Above-ground tanks, including propane tanks, may shift or fall, causing fuel lines to kink, weaken or break, or fittings may be loosened or damaged.
If you have a buried fuel tank, water may have seeped into the tank and contaminated the fuel.
If you have any questions on the integrity of your tank, fuel lines, or the fuel itself, or need help moving or returning the tank to service, contact your fuel supplier.
If the flooding has caused a fuel spill, report it to the Department of Environmental Conservation at 269-3063; outside normal business hours, call (800) 478-9300.
"It just becomes more and more distressed and it gets old, it gets ugly, and you might have leaking fuel tanks. Then it eventually sinks if you don't get it out of there on time."
The department has been busy responding to business and home heating oil tank spills as well. Linda Giguere, department spokesperson, said that 750 gallons of heating fuel spilled during one recent 24-hour period.
"We've got the spill hotline, and it has been going pretty steadily since," she said.

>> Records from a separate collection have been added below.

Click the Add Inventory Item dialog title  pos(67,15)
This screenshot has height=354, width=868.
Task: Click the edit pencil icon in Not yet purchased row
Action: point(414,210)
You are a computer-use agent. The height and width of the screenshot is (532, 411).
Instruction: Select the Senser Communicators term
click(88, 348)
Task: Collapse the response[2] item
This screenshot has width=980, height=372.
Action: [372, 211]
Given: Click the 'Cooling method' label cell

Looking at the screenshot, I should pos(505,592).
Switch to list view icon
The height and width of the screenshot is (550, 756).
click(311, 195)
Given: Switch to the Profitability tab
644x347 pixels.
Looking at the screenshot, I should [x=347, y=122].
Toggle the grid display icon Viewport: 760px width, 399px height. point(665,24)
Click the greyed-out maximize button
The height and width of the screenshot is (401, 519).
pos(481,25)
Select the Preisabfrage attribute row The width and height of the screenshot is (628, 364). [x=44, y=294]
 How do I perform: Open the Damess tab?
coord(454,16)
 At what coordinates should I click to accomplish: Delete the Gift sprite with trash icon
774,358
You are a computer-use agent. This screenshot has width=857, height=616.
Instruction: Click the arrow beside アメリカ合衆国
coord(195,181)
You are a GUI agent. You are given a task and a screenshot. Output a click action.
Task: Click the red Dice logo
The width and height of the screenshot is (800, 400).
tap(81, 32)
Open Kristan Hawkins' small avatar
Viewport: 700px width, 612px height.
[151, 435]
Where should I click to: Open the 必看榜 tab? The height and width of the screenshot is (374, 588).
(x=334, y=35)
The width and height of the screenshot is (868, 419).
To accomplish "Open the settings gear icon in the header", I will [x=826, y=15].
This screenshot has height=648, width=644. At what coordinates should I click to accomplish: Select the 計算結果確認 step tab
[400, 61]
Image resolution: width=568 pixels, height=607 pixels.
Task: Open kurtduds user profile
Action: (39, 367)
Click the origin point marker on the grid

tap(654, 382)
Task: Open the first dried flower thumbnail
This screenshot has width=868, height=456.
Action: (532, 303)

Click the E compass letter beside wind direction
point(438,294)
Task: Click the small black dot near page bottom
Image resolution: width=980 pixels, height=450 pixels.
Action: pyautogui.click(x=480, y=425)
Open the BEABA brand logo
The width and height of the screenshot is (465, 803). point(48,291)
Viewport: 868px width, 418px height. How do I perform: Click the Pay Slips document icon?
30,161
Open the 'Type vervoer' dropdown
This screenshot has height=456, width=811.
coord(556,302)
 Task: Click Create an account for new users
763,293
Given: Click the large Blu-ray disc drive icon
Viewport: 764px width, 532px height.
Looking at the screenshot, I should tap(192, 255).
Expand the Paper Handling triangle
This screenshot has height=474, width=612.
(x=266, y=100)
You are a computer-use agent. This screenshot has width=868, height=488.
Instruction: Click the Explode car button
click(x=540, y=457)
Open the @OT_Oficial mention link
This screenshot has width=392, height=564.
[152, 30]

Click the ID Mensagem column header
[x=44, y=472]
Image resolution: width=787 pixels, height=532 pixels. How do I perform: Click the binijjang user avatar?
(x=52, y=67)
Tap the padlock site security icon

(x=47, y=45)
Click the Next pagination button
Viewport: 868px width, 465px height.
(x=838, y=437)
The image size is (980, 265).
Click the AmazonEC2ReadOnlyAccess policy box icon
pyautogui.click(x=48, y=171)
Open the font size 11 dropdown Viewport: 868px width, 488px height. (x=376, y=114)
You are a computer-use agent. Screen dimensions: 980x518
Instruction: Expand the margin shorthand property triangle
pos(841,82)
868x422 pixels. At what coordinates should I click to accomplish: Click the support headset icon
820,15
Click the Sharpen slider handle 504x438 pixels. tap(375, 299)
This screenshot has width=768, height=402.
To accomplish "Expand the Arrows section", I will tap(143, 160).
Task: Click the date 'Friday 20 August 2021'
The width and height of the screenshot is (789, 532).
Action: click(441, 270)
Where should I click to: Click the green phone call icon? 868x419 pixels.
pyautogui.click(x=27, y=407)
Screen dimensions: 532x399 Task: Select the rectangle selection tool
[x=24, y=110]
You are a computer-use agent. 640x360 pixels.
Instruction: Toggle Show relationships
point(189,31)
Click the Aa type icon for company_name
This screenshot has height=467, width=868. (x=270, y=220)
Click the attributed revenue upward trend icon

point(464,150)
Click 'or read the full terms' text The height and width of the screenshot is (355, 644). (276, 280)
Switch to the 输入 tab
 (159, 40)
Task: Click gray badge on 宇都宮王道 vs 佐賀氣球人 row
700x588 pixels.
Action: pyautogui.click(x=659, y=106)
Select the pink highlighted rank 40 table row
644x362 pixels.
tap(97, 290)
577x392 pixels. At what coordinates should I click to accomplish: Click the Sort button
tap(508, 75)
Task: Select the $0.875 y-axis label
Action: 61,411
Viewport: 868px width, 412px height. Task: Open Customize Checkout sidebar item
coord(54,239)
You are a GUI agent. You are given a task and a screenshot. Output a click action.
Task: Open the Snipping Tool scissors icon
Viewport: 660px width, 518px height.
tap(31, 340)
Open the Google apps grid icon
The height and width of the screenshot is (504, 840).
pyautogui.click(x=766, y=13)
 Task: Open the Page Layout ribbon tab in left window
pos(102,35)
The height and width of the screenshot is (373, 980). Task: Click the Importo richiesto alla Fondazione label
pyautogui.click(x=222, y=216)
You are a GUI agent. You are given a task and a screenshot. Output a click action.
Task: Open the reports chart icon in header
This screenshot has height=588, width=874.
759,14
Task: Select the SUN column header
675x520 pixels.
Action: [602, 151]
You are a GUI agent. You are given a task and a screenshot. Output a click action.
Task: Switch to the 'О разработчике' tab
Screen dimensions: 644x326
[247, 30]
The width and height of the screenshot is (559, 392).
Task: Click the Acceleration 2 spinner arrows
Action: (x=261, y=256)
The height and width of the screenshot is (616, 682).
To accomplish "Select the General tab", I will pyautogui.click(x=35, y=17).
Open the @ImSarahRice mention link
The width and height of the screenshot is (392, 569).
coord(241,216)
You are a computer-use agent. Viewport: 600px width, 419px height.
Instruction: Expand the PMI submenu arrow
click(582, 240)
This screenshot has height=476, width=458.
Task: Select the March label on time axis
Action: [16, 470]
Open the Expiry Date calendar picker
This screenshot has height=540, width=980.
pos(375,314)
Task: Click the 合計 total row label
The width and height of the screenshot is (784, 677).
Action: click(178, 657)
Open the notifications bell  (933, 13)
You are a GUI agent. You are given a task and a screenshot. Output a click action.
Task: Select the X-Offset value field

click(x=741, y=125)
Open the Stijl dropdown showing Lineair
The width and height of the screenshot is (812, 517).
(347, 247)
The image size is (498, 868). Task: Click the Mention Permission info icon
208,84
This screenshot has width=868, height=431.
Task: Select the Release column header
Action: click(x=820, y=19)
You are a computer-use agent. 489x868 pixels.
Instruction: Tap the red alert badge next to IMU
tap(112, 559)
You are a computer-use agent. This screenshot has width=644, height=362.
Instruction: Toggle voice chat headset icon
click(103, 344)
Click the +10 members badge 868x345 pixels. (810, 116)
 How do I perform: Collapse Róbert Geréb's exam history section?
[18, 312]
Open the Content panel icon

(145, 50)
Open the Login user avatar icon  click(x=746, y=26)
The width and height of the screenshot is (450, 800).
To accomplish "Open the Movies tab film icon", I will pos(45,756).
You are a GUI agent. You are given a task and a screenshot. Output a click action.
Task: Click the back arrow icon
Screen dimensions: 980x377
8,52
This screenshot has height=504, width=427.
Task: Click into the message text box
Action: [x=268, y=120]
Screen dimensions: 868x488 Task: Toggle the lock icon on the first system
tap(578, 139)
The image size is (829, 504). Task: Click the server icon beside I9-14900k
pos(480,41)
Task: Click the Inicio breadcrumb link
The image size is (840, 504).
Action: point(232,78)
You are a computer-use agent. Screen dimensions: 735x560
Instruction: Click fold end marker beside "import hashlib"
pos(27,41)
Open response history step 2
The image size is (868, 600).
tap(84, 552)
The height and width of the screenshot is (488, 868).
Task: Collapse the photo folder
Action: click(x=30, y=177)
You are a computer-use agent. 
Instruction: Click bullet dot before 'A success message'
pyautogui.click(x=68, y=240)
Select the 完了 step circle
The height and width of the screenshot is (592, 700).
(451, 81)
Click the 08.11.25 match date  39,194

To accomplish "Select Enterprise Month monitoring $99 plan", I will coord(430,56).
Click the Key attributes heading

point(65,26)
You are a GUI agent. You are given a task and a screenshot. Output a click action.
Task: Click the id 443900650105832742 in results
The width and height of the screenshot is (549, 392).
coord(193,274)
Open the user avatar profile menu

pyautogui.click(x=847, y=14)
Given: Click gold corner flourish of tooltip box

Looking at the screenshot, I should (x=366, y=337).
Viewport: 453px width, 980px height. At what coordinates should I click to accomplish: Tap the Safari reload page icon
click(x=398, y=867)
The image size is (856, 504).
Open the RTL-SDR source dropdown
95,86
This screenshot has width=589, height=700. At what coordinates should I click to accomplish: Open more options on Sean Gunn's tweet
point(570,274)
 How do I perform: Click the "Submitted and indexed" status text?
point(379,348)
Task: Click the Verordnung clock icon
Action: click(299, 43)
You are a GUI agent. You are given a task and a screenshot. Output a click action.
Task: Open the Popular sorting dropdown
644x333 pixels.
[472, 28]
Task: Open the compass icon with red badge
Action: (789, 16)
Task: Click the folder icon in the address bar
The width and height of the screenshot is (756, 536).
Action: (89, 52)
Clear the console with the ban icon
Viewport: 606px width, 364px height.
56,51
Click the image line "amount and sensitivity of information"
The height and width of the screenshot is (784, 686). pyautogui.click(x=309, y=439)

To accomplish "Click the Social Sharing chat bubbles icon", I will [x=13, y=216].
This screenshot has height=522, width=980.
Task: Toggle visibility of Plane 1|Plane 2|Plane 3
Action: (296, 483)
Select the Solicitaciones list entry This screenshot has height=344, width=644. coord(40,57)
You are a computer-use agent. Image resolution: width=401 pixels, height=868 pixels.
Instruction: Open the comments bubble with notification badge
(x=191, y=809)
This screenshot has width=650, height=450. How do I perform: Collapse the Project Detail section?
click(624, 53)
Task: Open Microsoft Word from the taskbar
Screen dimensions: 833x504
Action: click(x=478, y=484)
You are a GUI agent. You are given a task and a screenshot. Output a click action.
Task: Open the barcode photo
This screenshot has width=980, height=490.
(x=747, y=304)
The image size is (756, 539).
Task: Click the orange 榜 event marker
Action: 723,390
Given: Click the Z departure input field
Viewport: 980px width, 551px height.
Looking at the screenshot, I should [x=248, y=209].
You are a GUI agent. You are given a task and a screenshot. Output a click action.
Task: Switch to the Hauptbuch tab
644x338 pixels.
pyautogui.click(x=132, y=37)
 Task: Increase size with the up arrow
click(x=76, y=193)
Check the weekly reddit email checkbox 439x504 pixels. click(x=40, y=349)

On Dec. 6, three separate spills were reported - all a result of adverse weather conditions.
At 2 p.m. a spill was found from a fuel tank on the back side of a building on the 400 block of South Franklin Street. The tank leaked between 200 and 250 gallons of fuel, Tiernan said. He said a piece of ice had fallen and severed the fuel hose.
At 10:38 p.m., homeowners of a Mendenhall Valley home discovered oil spilling from their heating oil tank. Roughly 220 gallons was estimated to have spilled. Tiernan said high winds had caused the lid of a barbecue grill to fly off, hit the tank and snapped the fuel line.
The fuel went into the back yard and into a culvert, he said.
At 10 a.m. Dec. 7, a spill was discovered at the Federal Aviation Administration facility. Another 250 gallons of fuel was estimated to have been lost before anyone noticed. A piece of ice reportedly fell and hit the tank line.
Tiernan and McCall warned that snow and ice could still cause spills despite warmer weather.
People should make sure that fuel companies are filling their tanks properly, and should also ensure the tank has a good foundation, Tiernan said.
McCall said boat owners should check their vessels to see whether they have spring leaks.
"Most of the problems occur when it warms up when the thawing occurs," he said. "It is not just a matter of thinking 'my boat made it through the freeze,'" he said.
"They need to pay attention to their vessels," McCall said.